Thank you for reading this 39th edition of NA News. We are pleased to share the exciting news that The Advocacy for NA Patients has successfully hired a Charity Manager, Mette Jolly. Click below to read more about her, as well as research updates, some exciting collaborations in the research arena, news of recent past and future VPS13 forums and other upcoming webinars. You can also catch up on patients around the world and more. Read on...
Welcome aboard to Charity Manager Mette Jolly who joins us in our quest to widen the knowledge and research into the NA diseases.
Mette will work with Ginger Irvine to expand the network, liaise closely with the Neuroacanthocytosis Advocacy USA and broaden communication between patients, families, friends, doctors, scientists and the general public.
Mette's background is in higher education, administration and translation services. Born in Denmark, she was educated at Copenhagen University and at the University of Nottingham where she gained her Ph.D. in political science. Mette lives in London where she co-founded and manages a writers' website which provides new authors an opportunity to share their work - during lockdown it grew to be read in over 100 countries. Previously, Mette worked in academia, where she particularly enjoyed meeting and communicating with students and colleagues from around the world.

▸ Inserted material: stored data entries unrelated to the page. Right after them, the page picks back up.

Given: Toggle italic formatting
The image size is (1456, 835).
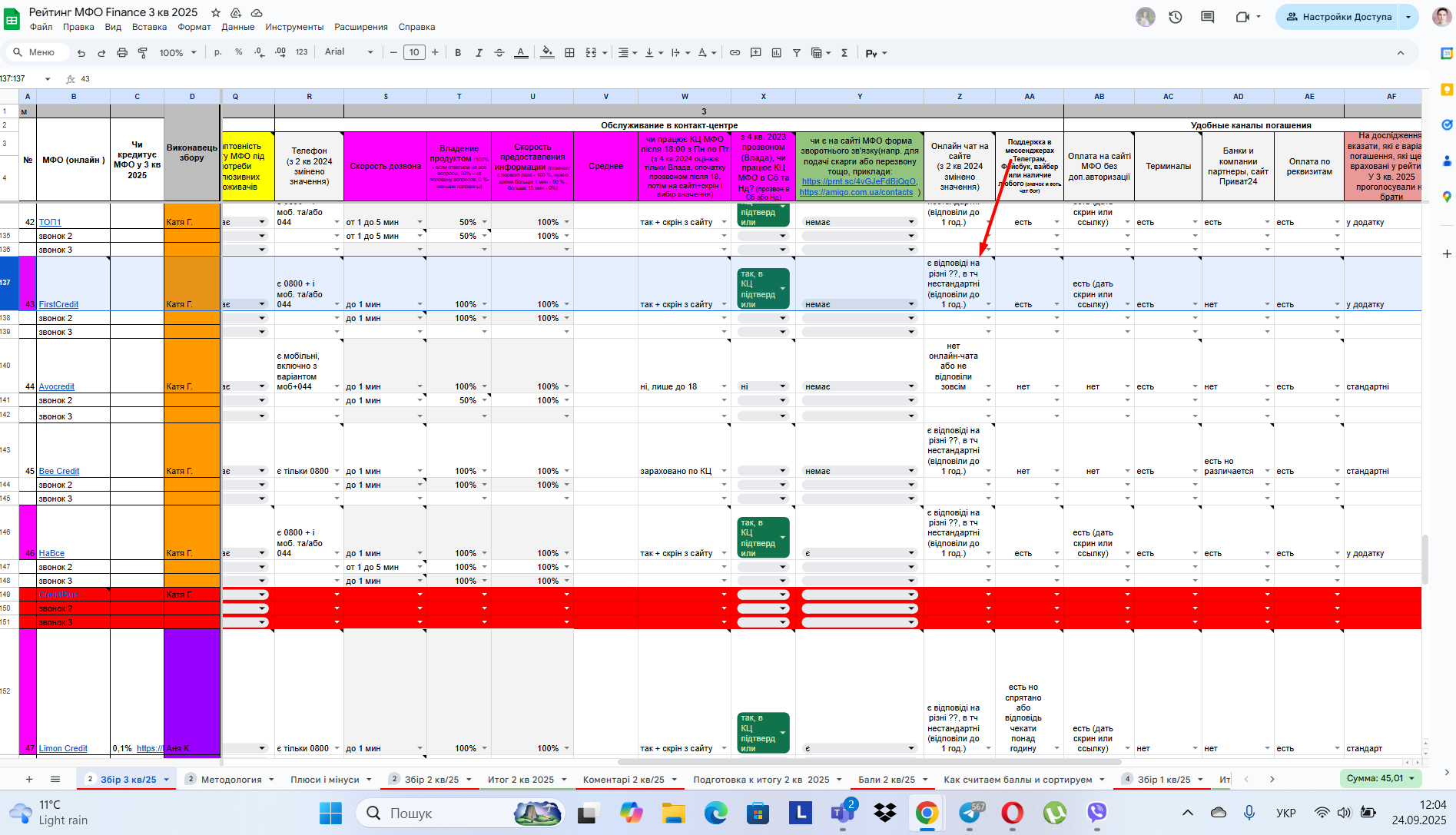Looking at the screenshot, I should [479, 53].
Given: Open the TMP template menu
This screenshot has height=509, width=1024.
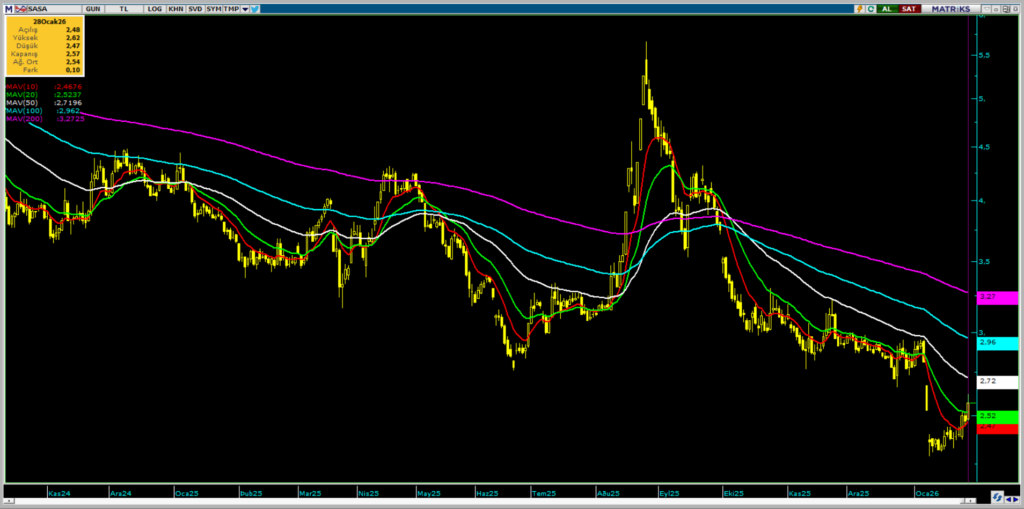Looking at the screenshot, I should pos(230,8).
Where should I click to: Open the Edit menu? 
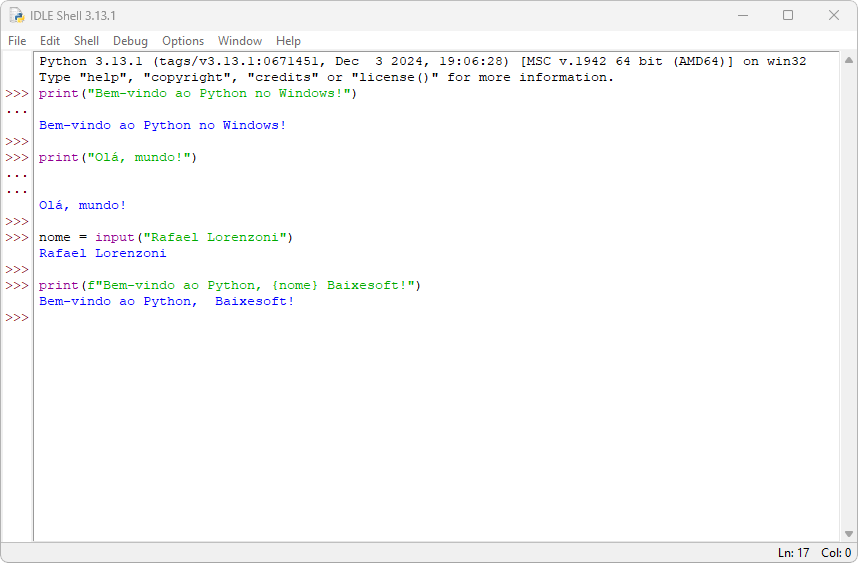(x=50, y=41)
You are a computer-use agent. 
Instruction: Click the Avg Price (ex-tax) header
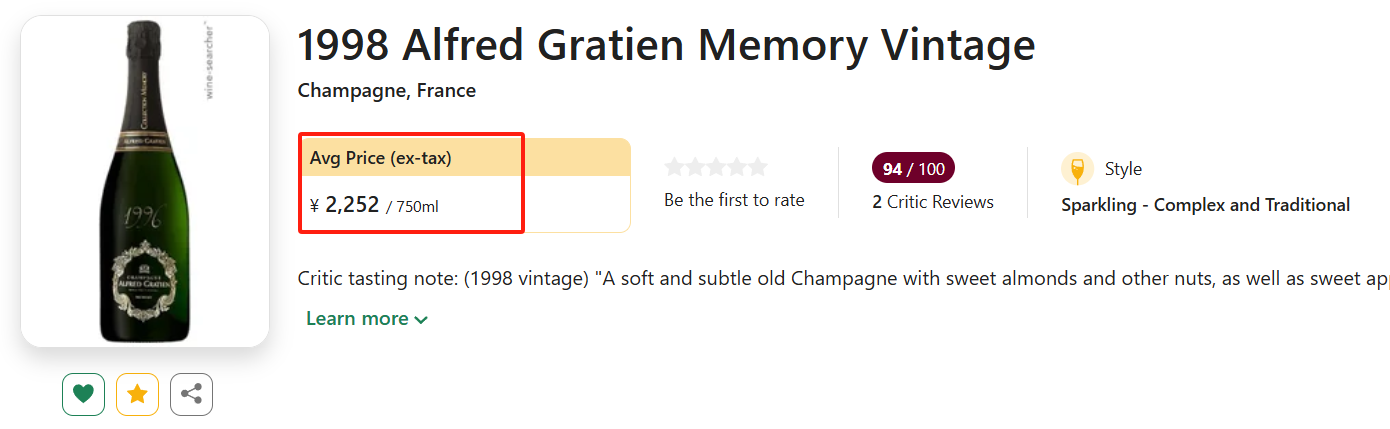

Mette is looking forward to taking up her new position at the Advocacy for Neuroacanthocytosis Patients and to working with the organisation's partners and patients.
Save the Date - Upcoming 11th International Meeting on Neuroacanthocytosis Syndromes
Grab your calendars! You won't want to miss the 11th International Meeting on Neuroacanthocytosis Syndromes in Homburg, Germany, September 15-17, 2023, organized and chaired by Lars Kaestner of the Saarland University.
The Advocacy Welcomes New Trustee
As an international community of clinicians, scientists, and families dealing with chorea-acanthocytosis (VPS13A disease) or McLeod syndrome (XK disease), respectively, we had enjoyed the virtual “Barcelona” symposium in 2021.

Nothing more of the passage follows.